> _Directive A_: Quote the homily excerpt between "Undoubtedly, we lack" and "they control us.", inclusive.
> _Directive B_: According to the homily excerpt, in what year were Louis and Zélie Martin canonized?

> _Passage provided_:
Undoubtedly, we lack that virtue that our father Founder, Fernando Rielo, advised us to live: good humor, which does NOT consist in telling funny stories, but in not dramatizing, keeping a distance from calamities, which are real, but they do NOT define us nor can they control us.
A young mother was at home cleaning when the phone rang. As she went to answer it, she tripped over a poorly laid carpet and, looking for something to hold on to, she leaned on the telephone table. It fell with a clatter and the receiver came off the hook. As it fell, it hit the family dog, which jumped up, howling in fright and barking. The three-year-old child, startled by this noise, burst into loud yelps. The woman gave a few desperate cries. She finally managed to pick up the receiver and hold it to her ear, just in time to hear her husband’s voice on the other end: No one has answered yet, but I’m sure I’ve dialed the right number.
—ooOoo—
The family, or the religious community, not only fulfills protective functions, which is desirable and necessary, but its witness marks its members profoundly. In a powerful and irreplaceable way, the person’s future is sealed by his or her community experiences.
* To say in a powerful way means that, even if the person for a while forgets, renounces, rejects or opposes the best values and virtues he has seen in his family (even if they were very few!), time will confirm that it was a treasure perhaps badly used in his youth or adult years. Today, it is recognized that many of the attitudes we learn in childhood become elements of our personality. In a very special way, our ability to relate to others is shaped and conditioned by the way we were treated and listened to (or ignored) in our family.
Not only that, but the possibility of living an authentic spiritual life and a form of religious vocation, in whatever state, is also shaped by our childhood years. We all know the case of Louis and Zélie Martin, parents of St. Thérèse of Lisieux and canonized in 2015, who saw their four daughters consecrate their lives to God. In today’s First Reading, Anne, the mother of Samuel, is fully aware of the privilege she has received, not only of bringing a son into the world, but of being able to give him to God: This is the child I was asking the Lord for and he has given him to me. Therefore, I now offer him to the Lord, so that he may remain consecrated to him for life.

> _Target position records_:
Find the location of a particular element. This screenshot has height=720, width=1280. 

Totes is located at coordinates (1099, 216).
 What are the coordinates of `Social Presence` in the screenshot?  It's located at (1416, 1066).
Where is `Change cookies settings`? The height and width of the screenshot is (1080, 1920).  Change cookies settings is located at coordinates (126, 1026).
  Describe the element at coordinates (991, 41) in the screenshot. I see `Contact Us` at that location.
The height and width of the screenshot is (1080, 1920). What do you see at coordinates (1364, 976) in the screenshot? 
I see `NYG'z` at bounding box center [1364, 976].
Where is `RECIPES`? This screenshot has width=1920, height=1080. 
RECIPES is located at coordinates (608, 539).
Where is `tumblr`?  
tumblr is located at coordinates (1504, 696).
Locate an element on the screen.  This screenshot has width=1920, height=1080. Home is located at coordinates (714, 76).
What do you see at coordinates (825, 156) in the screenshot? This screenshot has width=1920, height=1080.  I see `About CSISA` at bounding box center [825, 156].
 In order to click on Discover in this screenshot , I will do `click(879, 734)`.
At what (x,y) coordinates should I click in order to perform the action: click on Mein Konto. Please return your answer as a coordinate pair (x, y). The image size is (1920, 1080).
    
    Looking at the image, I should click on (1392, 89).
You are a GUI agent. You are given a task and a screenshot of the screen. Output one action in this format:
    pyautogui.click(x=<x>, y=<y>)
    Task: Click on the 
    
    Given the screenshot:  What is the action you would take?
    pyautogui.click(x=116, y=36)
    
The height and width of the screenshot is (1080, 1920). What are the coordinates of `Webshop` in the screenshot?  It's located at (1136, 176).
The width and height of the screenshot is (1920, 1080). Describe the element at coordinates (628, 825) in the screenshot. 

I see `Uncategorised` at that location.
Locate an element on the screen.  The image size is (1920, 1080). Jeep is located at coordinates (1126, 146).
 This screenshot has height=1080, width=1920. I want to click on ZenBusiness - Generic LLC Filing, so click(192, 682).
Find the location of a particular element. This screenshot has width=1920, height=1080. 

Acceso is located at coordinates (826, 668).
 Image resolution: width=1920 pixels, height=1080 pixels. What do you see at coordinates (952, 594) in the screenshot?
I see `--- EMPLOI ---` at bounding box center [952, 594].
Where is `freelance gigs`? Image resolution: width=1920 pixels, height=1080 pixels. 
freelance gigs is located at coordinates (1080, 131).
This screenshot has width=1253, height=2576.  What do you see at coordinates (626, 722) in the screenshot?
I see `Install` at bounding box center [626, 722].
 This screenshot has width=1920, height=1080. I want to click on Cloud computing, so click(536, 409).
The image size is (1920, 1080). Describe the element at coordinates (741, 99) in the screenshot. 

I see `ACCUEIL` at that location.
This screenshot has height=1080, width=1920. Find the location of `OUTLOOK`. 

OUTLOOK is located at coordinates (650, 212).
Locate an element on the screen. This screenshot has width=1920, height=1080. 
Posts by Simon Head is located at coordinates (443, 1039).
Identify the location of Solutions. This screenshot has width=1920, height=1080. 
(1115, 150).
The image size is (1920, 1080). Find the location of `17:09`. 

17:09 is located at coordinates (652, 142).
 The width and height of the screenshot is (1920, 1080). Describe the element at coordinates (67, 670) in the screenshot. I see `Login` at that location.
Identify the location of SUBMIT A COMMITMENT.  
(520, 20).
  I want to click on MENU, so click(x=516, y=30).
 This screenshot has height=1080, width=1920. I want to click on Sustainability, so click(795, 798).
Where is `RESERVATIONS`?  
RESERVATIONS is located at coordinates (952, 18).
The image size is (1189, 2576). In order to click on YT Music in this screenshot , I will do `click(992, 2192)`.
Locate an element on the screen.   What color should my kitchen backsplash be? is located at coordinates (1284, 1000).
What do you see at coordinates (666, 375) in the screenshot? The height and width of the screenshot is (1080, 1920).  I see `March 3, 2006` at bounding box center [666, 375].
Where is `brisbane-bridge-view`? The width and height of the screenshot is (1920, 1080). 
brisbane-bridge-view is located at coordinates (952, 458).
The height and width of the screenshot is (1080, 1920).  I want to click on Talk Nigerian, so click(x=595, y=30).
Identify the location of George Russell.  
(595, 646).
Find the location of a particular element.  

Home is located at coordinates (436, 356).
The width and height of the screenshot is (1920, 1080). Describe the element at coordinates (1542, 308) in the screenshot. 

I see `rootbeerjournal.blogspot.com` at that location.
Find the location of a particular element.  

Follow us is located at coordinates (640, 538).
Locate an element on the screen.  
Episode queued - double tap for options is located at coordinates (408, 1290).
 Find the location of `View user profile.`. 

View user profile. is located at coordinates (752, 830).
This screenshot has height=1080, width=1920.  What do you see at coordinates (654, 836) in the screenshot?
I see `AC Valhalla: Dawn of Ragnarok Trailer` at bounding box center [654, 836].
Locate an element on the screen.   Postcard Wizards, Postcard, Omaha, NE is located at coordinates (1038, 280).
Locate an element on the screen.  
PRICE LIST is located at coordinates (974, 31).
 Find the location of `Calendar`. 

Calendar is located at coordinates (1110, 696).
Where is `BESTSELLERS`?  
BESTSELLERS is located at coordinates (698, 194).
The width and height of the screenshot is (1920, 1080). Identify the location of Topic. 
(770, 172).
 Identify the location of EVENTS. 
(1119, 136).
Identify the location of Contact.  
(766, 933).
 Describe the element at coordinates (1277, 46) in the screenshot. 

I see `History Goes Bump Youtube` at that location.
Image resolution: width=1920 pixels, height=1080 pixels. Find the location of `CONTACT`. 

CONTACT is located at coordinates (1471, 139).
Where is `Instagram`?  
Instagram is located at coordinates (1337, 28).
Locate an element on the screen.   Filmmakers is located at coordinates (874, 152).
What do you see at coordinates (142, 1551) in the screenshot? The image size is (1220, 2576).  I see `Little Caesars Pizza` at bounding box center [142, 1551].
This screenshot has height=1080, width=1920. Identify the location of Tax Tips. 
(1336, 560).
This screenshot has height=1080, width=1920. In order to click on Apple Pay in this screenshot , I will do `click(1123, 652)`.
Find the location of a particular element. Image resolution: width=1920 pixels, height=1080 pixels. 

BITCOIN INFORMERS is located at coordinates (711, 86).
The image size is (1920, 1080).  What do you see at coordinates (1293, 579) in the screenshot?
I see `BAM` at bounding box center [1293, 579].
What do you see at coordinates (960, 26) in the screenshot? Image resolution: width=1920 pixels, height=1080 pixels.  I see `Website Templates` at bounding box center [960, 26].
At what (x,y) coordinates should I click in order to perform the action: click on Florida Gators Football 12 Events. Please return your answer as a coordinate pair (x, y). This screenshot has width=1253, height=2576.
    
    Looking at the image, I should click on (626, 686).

> _Full output A_:
Undoubtedly, we lack that virtue that our father Founder, Fernando Rielo, advised us to live: good humor, which does NOT consist in telling funny stories, but in not dramatizing, keeping a distance from calamities, which are real, but they do NOT define us nor can they control us.

> _Full output B_: 2015